Russia is reported to have missed a deadline to make a debt payment, because of sanctions imposed on it.
Since Russia invaded Ukraine a wide range of measures have been announced, to limit its ability to pay for the war.
What are sanctions?
Sanctions are penalties imposed by one country on another, to stop it acting aggressively, or breaking international law.
They are among the toughest actions nations can take, short of going to war.
How is Russia being sanctioned?
Western countries have targeted wealthy individuals, banks, businesses and state-owned enterprises.
Financial measures
Russia is believed to have defaulted on a debt for the first time since 1998, after missing a key deadline.
It has the money to make a $100m (£81m) payment, but sanctions made it impossible to do so.
It follows a series of measures taken against its financial institutions.
The US has barred Russia from making debt payments using the $600m it holds in US banks, making it harder for Russia to repay its international loans.
Russia’s central bank assets have been frozen, to stop it using the $630bn (£470bn) of reserves it has in foreign currencies.
Major Russian banks have been removed from the international financial messaging system Swift, which will delay payments to Russia for its oil and gas exports.
The UK has excluded key Russian banks from the UK financial system, frozen the assets of all Russian banks, barred Russian firms from borrowing money, and placed limits on deposits Russians can make at UK banks.
Oil and gas
Russia is thought to have earned nearly $100bn (£82.3bn) from oil and gas exports during the first 100 days of the war.
Sanctions targeting its exports have been announced:
- The European Union (EU) says it will ban all imports of oil brought in by sea from Russia by the end of 2022
- The US is banning all Russian oil and gas imports
- The UK will phase out Russian oil imports by the end of 2022
- Germany has frozen plans for the opening of a major gas pipeline from Russia
- The EU said it will halt Russian coal imports by August
The EU is less keen to impose sanctions on Russian gas, because it relies on it for about 40% of its gas needs.
In March, it said it would reduce gas imports by two-thirds within a year, but has not agreed further action.
Targeting individuals
The US, EU, UK and other countries have sanctioned more than 1,000 Russian individuals and businesses. These include wealthy business leaders – the so-called oligarchs – considered close to the Kremlin, including former Chelsea FC owner Roman Abramovich.

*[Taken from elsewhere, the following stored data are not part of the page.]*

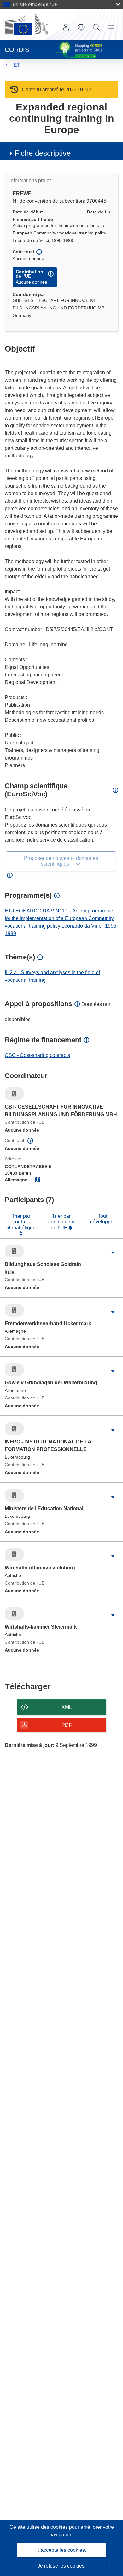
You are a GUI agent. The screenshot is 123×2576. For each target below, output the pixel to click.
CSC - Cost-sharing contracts (37, 1055)
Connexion (66, 27)
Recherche (96, 27)
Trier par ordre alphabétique (21, 1221)
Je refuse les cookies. (62, 2565)
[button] (81, 27)
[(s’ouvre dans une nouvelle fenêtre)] (26, 24)
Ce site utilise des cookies (39, 2527)
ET (17, 65)
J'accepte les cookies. (61, 2550)
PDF (67, 1725)
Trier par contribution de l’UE (61, 1221)
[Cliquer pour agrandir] (112, 1252)
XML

Superyachts linked to sanctioned Russians are also being targeted.
Russian government officials and family members have also been sanctioned. Assets belonging to President Putin and Foreign Minister Sergei Lavrov are being frozen in the US, EU, UK and Canada.
The UK has also stopped the sale of “golden visas”, which allowed wealthy Russians to get British residency rights.
What other sanctions have been imposed?
Other measures include:
- A ban on the export of dual-use goods – items with both a civilian and military purpose, such as vehicle parts – by the UK, EU and US
- A ban on all Russian flights from US, UK, EU and Canadian airspace
- An import ban on Russian gold
- A ban on the export of luxury goods to Russia
- The UK has imposed a 35% tax on some imports, including vodka
Many international companies have either suspended trading in Russia, or withdrawn altogether. They include McDonalds, Coca-Cola, Starbucks, and Marks & Spencer.
Are the sanctions hurting Russia?
A deep recession is expected and Russia’s economy is expected to shrink by 10% in 2022.
Supermarket shelves in Moscow are still pretty full, BBC Russia editor Steve Rosenberg reports, although some imported items are no longer available.
International sanctions would have caused economic collapse if they’d come out of nowhere, Chris Weafer of Macro Advisory in Moscow told the BBC. But because Russia has experienced sanctions since 2014, it has been able to make some adjustments.
How has Russia reacted?
Russia has banned exports of more than 200 products, including telecoms, medical, vehicle, agricultural, electrical equipment and timber.
It is blocking interest payments to foreign investors with government bonds, and banning Russian firms from paying overseas shareholders.
And it has stopped foreign investors who hold billions of dollars worth of Russian investments from selling them.